# Accucrart 1:32 coupler



## ConrailRay (Jan 2, 2008)

Anyone use these yet an have any reviews? Looks like they're operation couplers (is there a pin in them like a real coupler or some other mechanism)? Are they compatible with kadee 1 scale couplers or others? Looks like they have 1:29 scale versions as well.
http://www.cocry.com/Merchant2/merchant.mvc?Screen=PROD&Product_Code=AC41-005&Category_Code=ACCUCRAFT-ZPARTS

-Ray


----------



## Dwight Ennis (Jan 2, 2008)

That price HAS to be wrong!


----------



## ConrailRay (Jan 2, 2008)

That price is for 100 pair, including shipping, which works out to be $6.55 a pair.

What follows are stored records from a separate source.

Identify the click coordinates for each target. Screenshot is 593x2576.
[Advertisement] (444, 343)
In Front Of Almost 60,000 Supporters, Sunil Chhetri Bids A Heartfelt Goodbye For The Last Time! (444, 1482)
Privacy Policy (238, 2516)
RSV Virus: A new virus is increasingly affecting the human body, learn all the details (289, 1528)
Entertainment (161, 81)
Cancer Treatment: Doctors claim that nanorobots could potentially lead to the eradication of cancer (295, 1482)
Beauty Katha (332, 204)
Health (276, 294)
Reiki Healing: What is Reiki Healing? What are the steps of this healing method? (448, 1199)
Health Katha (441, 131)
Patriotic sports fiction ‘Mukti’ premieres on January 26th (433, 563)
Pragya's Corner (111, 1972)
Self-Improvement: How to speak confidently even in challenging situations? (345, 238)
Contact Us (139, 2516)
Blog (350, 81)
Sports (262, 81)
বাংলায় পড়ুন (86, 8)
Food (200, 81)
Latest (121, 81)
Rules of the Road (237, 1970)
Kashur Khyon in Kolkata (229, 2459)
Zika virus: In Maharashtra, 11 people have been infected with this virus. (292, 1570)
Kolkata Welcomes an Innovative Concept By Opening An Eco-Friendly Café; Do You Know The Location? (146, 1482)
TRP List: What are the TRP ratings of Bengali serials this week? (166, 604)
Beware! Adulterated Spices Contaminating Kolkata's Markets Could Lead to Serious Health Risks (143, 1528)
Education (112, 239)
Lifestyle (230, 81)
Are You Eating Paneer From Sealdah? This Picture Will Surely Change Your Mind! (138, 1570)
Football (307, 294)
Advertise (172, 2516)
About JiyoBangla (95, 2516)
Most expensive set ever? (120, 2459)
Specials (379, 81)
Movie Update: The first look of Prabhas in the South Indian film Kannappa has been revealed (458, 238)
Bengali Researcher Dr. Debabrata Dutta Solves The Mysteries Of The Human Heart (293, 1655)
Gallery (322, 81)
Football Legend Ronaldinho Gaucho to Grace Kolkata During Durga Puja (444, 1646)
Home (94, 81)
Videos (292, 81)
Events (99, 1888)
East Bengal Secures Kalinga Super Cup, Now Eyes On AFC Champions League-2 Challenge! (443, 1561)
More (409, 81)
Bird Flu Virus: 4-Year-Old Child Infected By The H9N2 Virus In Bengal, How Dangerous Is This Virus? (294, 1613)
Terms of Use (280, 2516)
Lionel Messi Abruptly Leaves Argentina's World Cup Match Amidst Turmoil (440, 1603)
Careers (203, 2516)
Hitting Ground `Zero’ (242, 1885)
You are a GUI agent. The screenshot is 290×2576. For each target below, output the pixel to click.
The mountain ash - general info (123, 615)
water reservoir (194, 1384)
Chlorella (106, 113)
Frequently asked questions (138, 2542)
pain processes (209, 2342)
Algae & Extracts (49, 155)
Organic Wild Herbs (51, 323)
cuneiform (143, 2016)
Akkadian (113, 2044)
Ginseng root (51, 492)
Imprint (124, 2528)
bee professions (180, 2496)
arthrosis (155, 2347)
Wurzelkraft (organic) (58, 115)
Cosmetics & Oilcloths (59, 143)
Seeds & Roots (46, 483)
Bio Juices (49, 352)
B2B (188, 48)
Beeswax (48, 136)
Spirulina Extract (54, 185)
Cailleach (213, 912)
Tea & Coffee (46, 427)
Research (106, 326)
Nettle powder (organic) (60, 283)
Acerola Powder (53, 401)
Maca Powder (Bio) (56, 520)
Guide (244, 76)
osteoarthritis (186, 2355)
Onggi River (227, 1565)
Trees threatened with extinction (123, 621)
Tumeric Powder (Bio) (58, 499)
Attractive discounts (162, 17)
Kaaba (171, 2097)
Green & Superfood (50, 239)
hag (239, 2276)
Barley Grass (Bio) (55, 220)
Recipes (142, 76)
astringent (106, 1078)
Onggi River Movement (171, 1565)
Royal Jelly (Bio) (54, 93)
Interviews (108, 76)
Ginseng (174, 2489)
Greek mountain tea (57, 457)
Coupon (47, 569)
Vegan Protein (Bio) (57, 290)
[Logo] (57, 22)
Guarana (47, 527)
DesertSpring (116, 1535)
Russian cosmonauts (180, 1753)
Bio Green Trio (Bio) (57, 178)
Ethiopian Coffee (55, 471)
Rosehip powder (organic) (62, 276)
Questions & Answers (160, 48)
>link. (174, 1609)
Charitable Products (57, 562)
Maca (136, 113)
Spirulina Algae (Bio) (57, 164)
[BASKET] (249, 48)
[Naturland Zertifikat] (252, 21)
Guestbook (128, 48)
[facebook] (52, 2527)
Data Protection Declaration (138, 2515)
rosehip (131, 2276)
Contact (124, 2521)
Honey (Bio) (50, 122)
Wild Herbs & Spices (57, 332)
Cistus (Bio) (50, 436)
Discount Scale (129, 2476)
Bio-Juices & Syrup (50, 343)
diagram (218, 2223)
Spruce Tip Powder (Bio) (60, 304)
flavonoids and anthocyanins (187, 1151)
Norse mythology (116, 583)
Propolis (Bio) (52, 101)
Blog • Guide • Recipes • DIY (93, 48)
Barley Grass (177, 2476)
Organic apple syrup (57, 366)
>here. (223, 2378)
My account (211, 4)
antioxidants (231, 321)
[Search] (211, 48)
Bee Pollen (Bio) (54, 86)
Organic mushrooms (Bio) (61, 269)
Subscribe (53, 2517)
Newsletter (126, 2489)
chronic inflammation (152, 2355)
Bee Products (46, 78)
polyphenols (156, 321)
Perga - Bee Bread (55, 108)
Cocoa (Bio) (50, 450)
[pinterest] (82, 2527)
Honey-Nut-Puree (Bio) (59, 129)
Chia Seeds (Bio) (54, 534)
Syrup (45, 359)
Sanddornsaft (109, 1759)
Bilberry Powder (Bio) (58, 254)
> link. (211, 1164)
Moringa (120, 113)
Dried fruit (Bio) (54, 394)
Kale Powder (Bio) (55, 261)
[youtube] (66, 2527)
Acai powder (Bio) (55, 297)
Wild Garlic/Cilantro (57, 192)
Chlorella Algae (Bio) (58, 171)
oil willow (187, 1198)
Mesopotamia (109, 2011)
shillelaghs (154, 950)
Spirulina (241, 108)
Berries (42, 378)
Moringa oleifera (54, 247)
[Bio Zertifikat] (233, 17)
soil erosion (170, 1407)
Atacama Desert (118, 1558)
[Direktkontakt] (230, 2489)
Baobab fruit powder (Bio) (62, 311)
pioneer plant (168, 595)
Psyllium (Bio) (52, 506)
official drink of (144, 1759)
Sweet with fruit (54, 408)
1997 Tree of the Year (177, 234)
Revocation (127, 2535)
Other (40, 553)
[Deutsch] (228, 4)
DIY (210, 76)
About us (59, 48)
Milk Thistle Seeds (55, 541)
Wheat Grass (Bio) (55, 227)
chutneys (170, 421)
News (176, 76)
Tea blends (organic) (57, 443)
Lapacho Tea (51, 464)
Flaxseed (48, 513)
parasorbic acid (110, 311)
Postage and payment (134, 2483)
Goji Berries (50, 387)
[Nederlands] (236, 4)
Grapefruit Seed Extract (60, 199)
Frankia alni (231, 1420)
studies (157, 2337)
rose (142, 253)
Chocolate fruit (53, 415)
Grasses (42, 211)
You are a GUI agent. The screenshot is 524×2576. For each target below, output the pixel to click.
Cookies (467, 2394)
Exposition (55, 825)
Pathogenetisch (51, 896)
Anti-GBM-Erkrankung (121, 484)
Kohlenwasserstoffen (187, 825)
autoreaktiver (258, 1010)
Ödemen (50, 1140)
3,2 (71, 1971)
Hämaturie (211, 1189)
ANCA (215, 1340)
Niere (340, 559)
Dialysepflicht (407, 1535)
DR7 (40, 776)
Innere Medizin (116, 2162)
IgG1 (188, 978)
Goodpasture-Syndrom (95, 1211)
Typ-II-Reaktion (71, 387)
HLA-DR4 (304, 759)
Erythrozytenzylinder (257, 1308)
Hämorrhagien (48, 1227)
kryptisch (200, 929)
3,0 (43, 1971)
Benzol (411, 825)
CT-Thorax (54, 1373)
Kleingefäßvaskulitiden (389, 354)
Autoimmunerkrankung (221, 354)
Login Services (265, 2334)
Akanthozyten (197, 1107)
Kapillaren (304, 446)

Pretty much inline with kadees, but these apparently work like the prototype. 
They have smaller packages (single and 24 pair packs), but the price goes up slightly. 

-Ray


----------



## wchasr (Jan 2, 2008)

Finally someone marketting to those of us who would convert a fleet all over at once! 

Chas


----------



## East Broad Top (Dec 29, 2007)

These couplers were on Accucraft's SP caboose when I reviewed it, and they're a drop-in replacement for the Kadee 820 (#1 scale) coupler. The draft gear is identical, so if you're already equipped with Kadees, you need only swap out the coupler itself. They also couple fairly well to the Kadees, so you can do a slow migration from one to the other without it interfering with your operation. Note that the web site says something to the tune of "just because it's listed doesn't mean it's in stock." Call to make sure first. I didn't see a single piece price listed, but I'm tempted to get 24 pair... That would just about do my fleet. 

Later, 

K


----------